By Taxi: For travellers in search of tours or going further afield, right outside the passenger terminal is a taxi stand offering reduced rates on return trips to local attractions (see Don't Miss). Offers include a round trip to the central Plaza de la Reina (15 E there, 12 back); L'Oceanografic (EUR9 out, EUR7 return) and the Bio Park (EUR21E/EUR18). About EUR30 an hour buys a tour for up to four passengers of the main sights, including Turia Gardens.
Currency & Best Way to Get Money?
Spain's currency is the euro. There are plenty of banks with ATMs in Old Town, especially around the Old Courthouse in Plaza de San Lorenzo, and along nearby Carrer del Muo del Santa Anna, a broad street lined with shops and banks.
Valencia is a working city and the majority of its inhabitants speak Spanish (the official language). Some locals speak Valenciano, a dialect of Catalan, and some know at least a smattering of English. Useful Spanish phrases to know before you go include:
Hola ... Hello
Me llamo ... My name is...
Estoy de vacaciones ... I'm here on holiday
Hay __ par' aqui? ... Is there __ around here?

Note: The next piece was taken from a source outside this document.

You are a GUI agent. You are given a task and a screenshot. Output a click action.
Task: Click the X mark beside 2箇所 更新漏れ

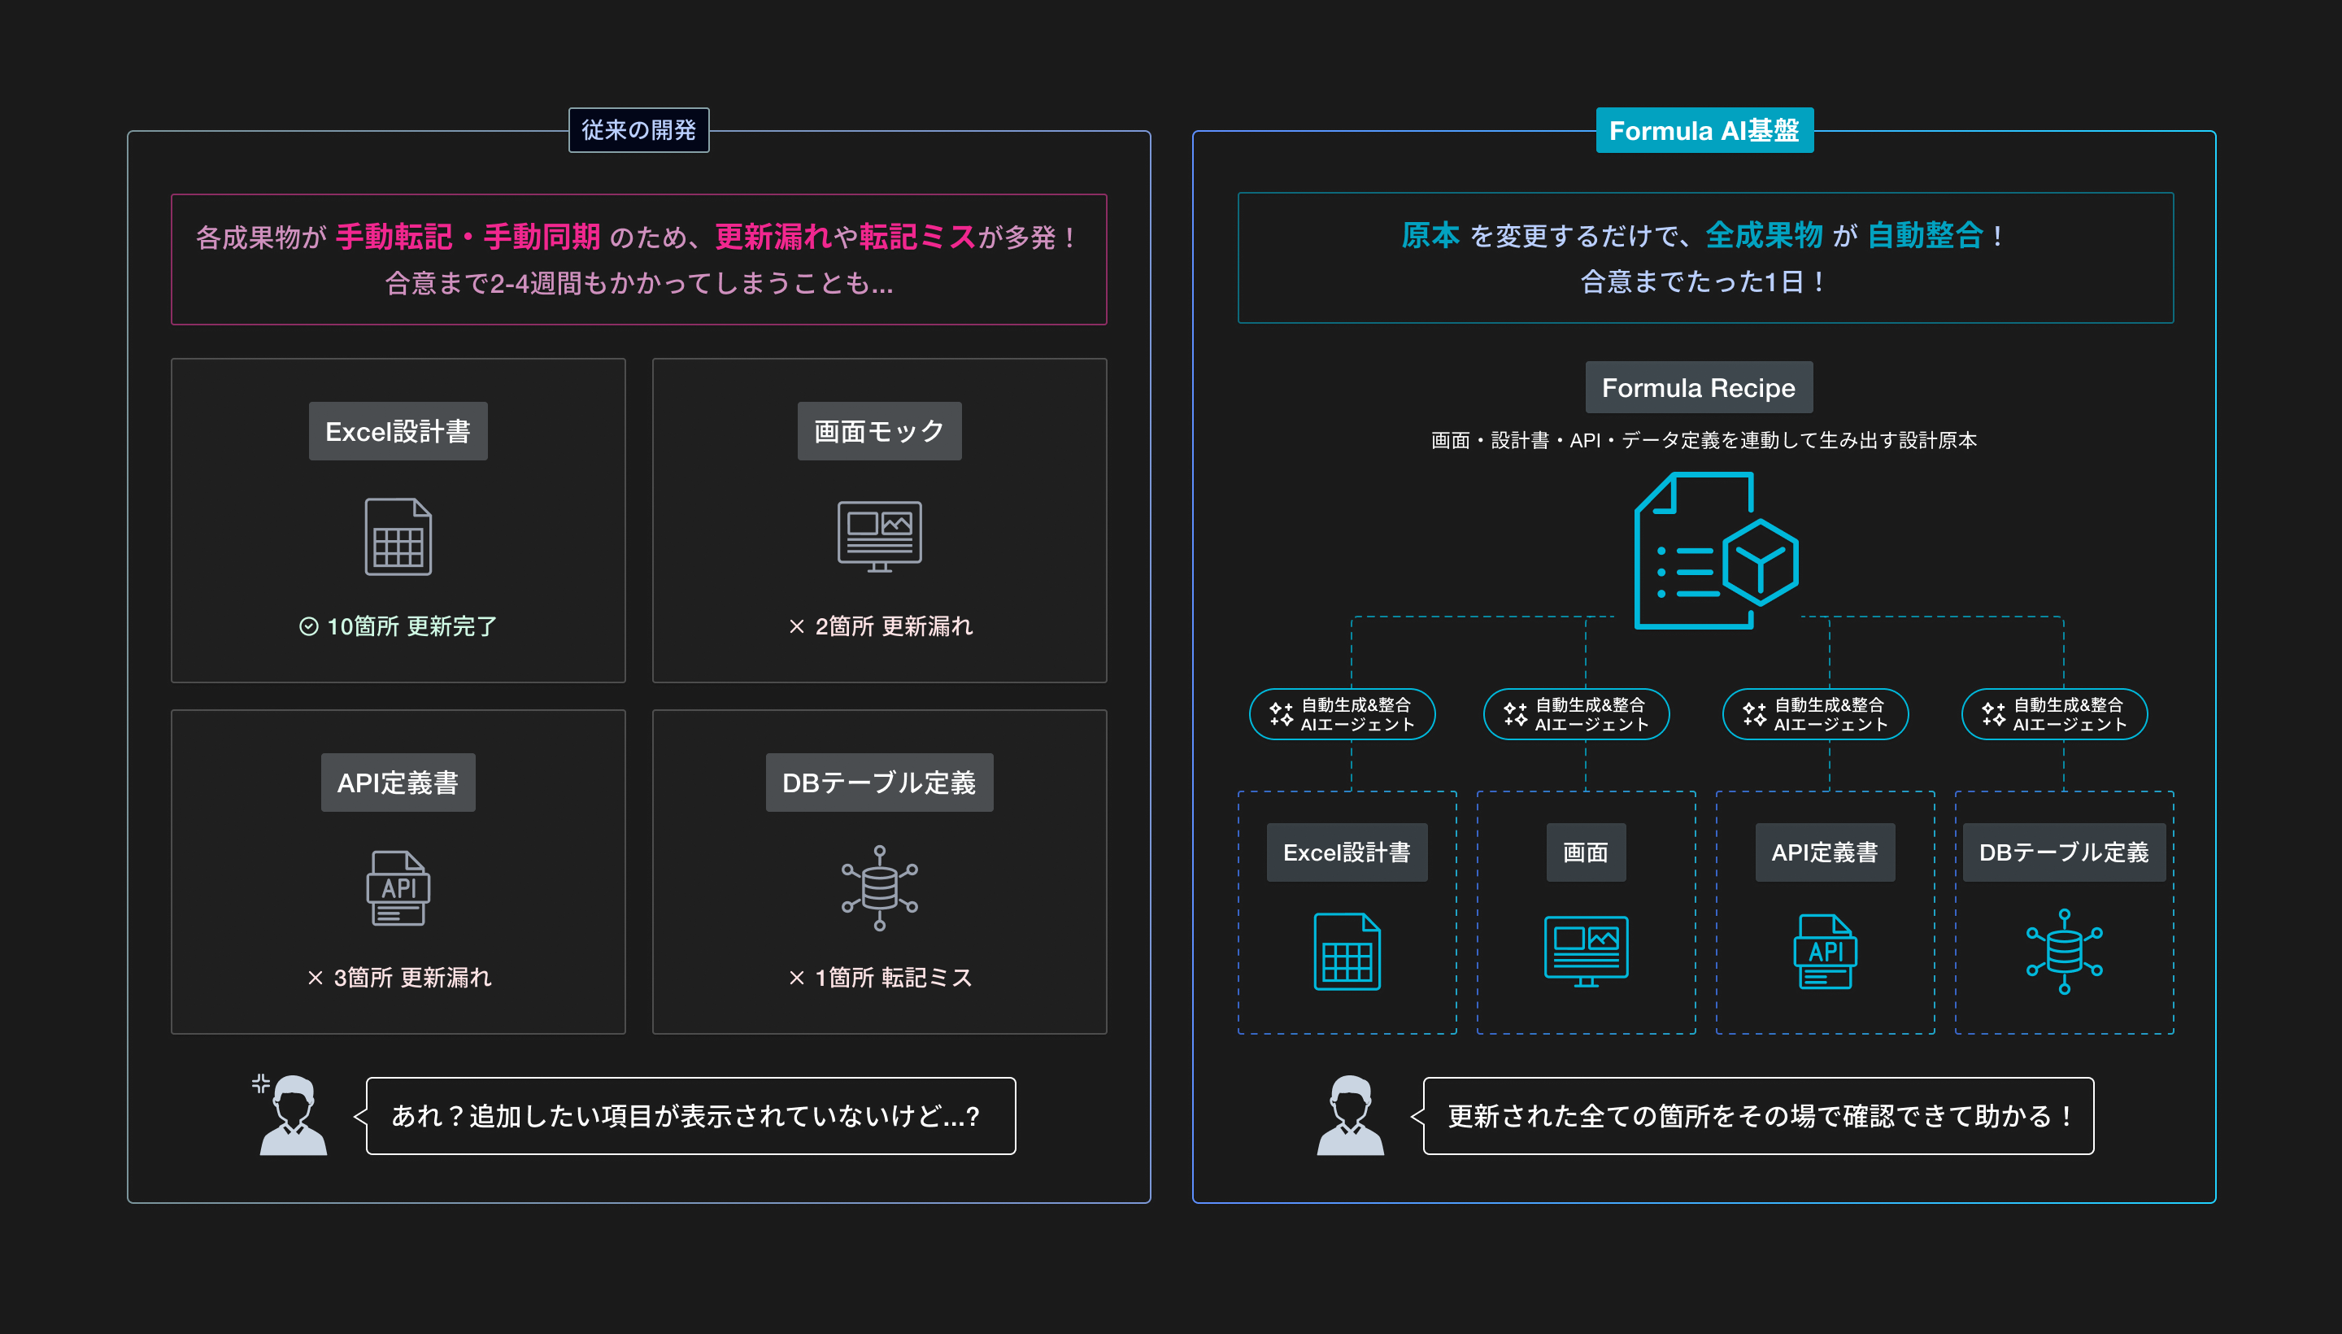click(x=796, y=626)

Un supermercado ... a supermarket
Una farmacia ... a pharmacy
Cuanto cuesta? ... How much?
Donde esta le mejor playa? ... Where is the best beach?
Por Favor ... Please
Gracias ... Thank you
De nada ... You're welcome
Adios ... Goodbye
Where You're Docked?
Cruise ships dock at one of the many berths available at Valencia Passenger Terminal, which also accommodates ferries. Be prepared for quite a long walk from your ship to the terminal building, along a series of rather sea salt-rusted walkways. But once you're there, you'll find the terminal is smart and access to the city is easy via shuttle bus.